▶ **DIRECTIVE A**
Reproduce the records starting at the line containing "Task: Delete record with trash icon" and ending at the end of the records, substituting "symbol" for every "icon" and changing nothing else.

Parker says to Walsh, laughing, “All on those tiny narrow shoulders!”
Walsh shrugs her narrow shoulders. “You have to stand behind your work. The specialty stores were no problem, but we got a significant amount of resistance from the department stores.”
Walsh also has to manage international markets, and with Parker’s perfume, she tells me later, she’d had to do some smart managing “because Asia [that is, Coty’s various Asian distributors] came to us and said, ‘We’d really like to launch this perfume, but it might not suit Asians so we want to do a gentle launch.’ Carlos and I said, ‘Thanks, but in that case you’re not getting the product. You launch it, or no.’ As of June ‘06 we’re in Singapore and Hong Kong and doing very well, but we’re not in Japan.” (Coty has business partners in each market around the world, affiliates and business units, and the partners make the decision on how to invest and what products to support. Their money can come from them and/or from Coty, the parent, but each country is independent.)
They talk about the skin aspect of the scent. Yvette Ross, IFF’s senior account executive, says, “I tell you, Sarah Jessica, there are people here used for skin, people we reserve to test the smell of perfumes on skin—”
Parker: “That’s so amazing!”
“—and your perfume worked beautifully on them.”
Parker: “That’s great to hear. It’s not unlike what I do for a living. Whatever is formulaic is always what gets copied. It’s the remake, it’s the endless imitation of, because that’s what people feel safe with. If a department store wants that, I understand. So the thing that makes us doubt—the risk at doing something novel, at not being formulaic—that’s exactly what we really want to do.”
“Which is why we made the marketing for Lovely different,” says Carlos Timiraos. He explains that Belinda Arnold spent months with Ina Treciokas, SJP’s press rep, figuring out exactly “where they’d be,” as they phrased it (they meant what stores their visuals would appear in, in which publications their ads would appear, their overall presence) and how to get themselves into the places they wanted to be. “We held back on some PR at first. We paced ourselves.” Gradually they opened up a huge and very expensive campaign, but Coty carefully chose their media partners. “We had an exclusive with Vogue, that was great, and people are still talking about it, then Us Weekly.” He realizes, asks Parker, “Have you seen the letters to the editor?”
Parker: “No!”
Timiraos: “I’ll show them to you.”
Walsh gets up and presents Parker a bestseller chart of numbers from NPD, the perfume industry’s Billboard. “We’re in stage five [of the launch], and we still have several phases to go. Nordstrom really appreciated the scent.” (Due to its prestige, Walsh gave Nordstrom a “soft launch” exclusive on Lovely for the month of July 2005.) “But Nordstrom doesn’t do a lot of theater.” She means that unlike Macy’s and Bloomingdale’s, Nordstrom doesn’t do large visual displays. “Now,” says Walsh, and Parker’s BlackBerry goes off, her ring a series of gentle bells. Parker grabs it and says, “Sorry!” hits the buttons, and the ringing stops. Walsh points at the monthly figures. “Now these are from the fourth week in July till the third week in October.” (Lovely’s fiscal year as a brand coincides with Coty’s fiscal year, which starts July 1.) She points at the figures as she goes; Parker is absorbed. “We were $550,000 [sales] per week here, then $625,000. Then we dipped and you did personal appearances, and see where it went? Then we go up to an $800,000 week when we go on Oprah.”

▶ **DIRECTIVE B**
According to the passage about the Lovely perfume, what weekly sales figure did the brand reach when it went on Oprah?

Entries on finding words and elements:
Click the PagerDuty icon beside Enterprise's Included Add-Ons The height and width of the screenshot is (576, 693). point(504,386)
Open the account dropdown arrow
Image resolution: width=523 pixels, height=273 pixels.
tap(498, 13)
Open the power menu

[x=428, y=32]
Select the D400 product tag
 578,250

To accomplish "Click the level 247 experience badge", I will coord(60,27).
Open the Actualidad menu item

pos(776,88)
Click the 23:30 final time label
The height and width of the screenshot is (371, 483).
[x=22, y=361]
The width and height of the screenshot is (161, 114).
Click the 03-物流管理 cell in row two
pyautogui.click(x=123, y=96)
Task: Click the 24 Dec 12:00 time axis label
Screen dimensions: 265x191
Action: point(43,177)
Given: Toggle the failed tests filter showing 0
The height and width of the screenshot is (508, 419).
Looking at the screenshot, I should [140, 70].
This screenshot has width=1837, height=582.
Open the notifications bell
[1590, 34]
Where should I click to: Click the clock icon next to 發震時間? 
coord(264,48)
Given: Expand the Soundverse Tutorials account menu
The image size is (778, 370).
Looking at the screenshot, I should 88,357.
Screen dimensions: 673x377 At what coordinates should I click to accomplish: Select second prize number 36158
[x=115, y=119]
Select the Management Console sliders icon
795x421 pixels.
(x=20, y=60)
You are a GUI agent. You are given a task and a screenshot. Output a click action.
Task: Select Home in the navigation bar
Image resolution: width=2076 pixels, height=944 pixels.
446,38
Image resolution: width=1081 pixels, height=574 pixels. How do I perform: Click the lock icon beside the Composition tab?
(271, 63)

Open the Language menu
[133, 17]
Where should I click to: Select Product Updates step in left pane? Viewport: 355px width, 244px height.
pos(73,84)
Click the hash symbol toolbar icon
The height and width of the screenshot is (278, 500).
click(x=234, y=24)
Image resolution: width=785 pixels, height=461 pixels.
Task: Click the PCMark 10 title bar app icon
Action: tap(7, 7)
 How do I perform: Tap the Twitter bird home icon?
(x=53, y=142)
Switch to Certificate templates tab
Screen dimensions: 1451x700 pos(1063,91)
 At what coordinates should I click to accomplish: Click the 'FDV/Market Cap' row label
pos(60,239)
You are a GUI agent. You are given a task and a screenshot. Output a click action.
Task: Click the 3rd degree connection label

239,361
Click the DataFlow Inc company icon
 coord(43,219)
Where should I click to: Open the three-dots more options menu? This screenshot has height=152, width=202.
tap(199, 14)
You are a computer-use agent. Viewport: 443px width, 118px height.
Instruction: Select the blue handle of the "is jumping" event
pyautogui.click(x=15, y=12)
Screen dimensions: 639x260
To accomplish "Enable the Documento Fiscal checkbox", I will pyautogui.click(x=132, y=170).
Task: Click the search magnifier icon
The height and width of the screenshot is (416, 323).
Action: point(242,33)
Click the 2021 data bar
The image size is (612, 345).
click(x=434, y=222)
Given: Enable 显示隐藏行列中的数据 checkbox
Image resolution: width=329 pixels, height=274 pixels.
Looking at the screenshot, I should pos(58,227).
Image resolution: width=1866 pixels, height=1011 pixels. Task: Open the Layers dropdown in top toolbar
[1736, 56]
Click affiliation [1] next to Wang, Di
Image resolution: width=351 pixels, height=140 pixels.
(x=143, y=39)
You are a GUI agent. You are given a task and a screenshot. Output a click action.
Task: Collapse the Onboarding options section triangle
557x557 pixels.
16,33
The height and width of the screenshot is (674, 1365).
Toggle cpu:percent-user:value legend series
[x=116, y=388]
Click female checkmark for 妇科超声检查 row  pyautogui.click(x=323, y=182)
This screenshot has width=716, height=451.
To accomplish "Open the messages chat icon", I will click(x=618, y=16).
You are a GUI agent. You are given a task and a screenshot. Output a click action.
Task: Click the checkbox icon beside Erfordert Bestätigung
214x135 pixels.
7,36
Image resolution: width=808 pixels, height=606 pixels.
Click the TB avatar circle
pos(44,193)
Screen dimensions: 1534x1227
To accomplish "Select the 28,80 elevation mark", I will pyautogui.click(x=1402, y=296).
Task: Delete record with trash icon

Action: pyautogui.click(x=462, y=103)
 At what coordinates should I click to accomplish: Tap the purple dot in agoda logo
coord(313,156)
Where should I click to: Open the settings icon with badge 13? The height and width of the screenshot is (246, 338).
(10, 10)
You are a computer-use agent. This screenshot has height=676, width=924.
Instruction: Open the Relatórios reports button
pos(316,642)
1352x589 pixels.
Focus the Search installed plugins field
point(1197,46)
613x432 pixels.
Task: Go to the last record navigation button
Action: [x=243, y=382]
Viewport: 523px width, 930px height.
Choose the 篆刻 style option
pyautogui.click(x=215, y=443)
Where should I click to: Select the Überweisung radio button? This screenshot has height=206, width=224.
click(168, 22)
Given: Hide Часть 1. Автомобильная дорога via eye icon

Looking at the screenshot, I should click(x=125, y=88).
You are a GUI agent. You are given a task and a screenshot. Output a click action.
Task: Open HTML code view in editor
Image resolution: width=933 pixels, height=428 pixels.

▶ **FINAL ANSWER A**
Task: Delete record with trash symbol

Action: pyautogui.click(x=462, y=103)
 At what coordinates should I click to accomplish: Tap the purple dot in agoda logo
coord(313,156)
Where should I click to: Open the settings symbol with badge 13? The height and width of the screenshot is (246, 338).
(10, 10)
You are a computer-use agent. This screenshot has height=676, width=924.
Instruction: Open the Relatórios reports button
pos(316,642)
1352x589 pixels.
Focus the Search installed plugins field
point(1197,46)
613x432 pixels.
Task: Go to the last record navigation button
Action: [x=243, y=382]
Viewport: 523px width, 930px height.
Choose the 篆刻 style option
pyautogui.click(x=215, y=443)
Where should I click to: Select the Überweisung radio button? This screenshot has height=206, width=224.
click(168, 22)
Given: Hide Часть 1. Автомобильная дорога via eye symbol

Looking at the screenshot, I should click(x=125, y=88).
You are a GUI agent. You are given a task and a screenshot. Output a click action.
Task: Open HTML code view in editor
Image resolution: width=933 pixels, height=428 pixels.

▶ **FINAL ANSWER B**
$800,000 per week.